Le 27 avril, l’armée passa la Chiffa. Elle marchait sur quatre colonnes. M. le duc d’Orléans formait l’avant-garde avec sa première division ; le prince royal avait l’ordre de se prolonger dans la direction de Bordj-el-Arba, de passer l’Oued-Ger et de prendre position à la tête du lac Alloula, de manière à déborder le bois des Karésas, dans lequel les autres colonnes devaient pénétrer. M. le duc d’Orléans quitta le camp à cinq heures du matin et arriva à la position indiquée sans avoir rencontré l’ennemi. Le colonel Lamoricière occupait l’extrême droite. Le général de Rumigny marchait au centre avec la 2e division. Le maréchal Valée, avec le reste et toute la cavalerie de France, marchait entre la 1re et la 2e division.

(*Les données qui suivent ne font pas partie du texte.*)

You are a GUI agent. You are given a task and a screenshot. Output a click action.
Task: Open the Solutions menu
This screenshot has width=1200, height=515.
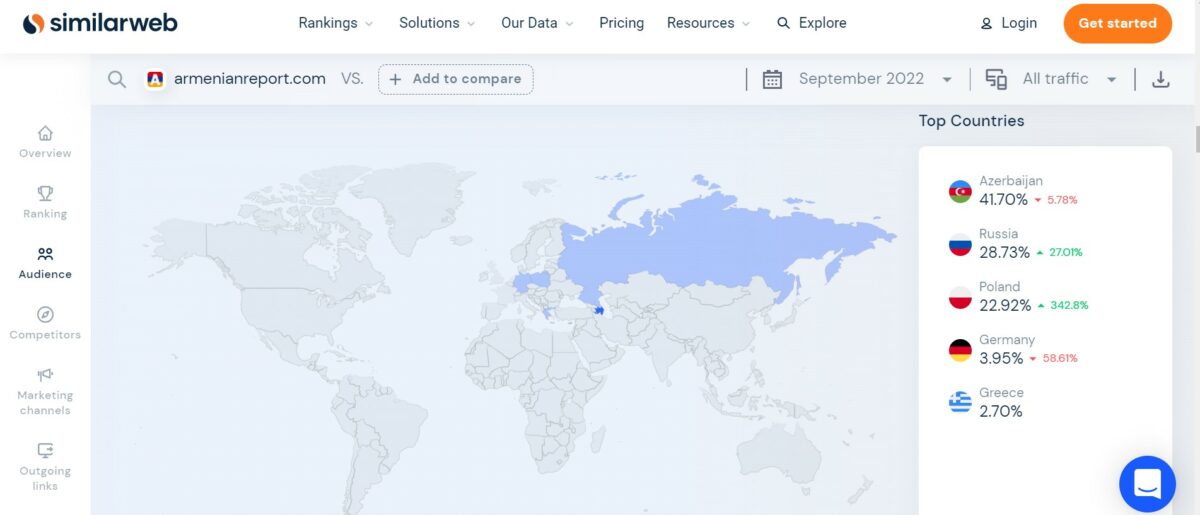pos(437,23)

Le beau temps était revenu ; le soldat était gai, plein d’ardeur ; un soleil éclatant faisait briller les armes et animait le paysage. Aucun Arabe n’avait encore paru dans la plaine, quand, vers quatre heures du soir, à la sortie du bois des Karésas, on signala la présence de l’ennemi. Toute la cavalerie du kalifat de Milianah, M’Barek, débouchait par la gorge de l’Oued-Ger, et se déployait parallèlement à notre flanc gauche. À la sortie du bois, des champs d’orge qui avaient déjà atteint une assez grande hauteur, ainsi que des champs de fèves où un homme à pied disparaissait complètement, s’offrirent à notre vue. Des compagnies de voltigeurs furent déployées en tirailleurs à travers ces moissons, et un feu très vif s’engagea entre nos soldats et la cavalerie arabe. Le vieux maréchal avait arrêté sa colonne, et des aides de camp couraient en tout sens porter des ordres. Il existe un moment pour le militaire, quand l’action va s’engager, où la tête lui pétille comme s’il avait bu un verre de Champagne. J’éprouvais alors une de ces émotions. J’aurais embrassé volontiers chacun de ces petits voltigeurs qui tantôt couraient, le dos voûté, le fusil prêt à faire feu, tantôt rampaient comme des chats, s’embusquaient comme des renards, tous, la figure radieuse, empreinte de cette joie enivrante que donne l’odeur de la poudre, dignes représentans de cette valeureuse infanterie française, type de bravoure et de gaieté.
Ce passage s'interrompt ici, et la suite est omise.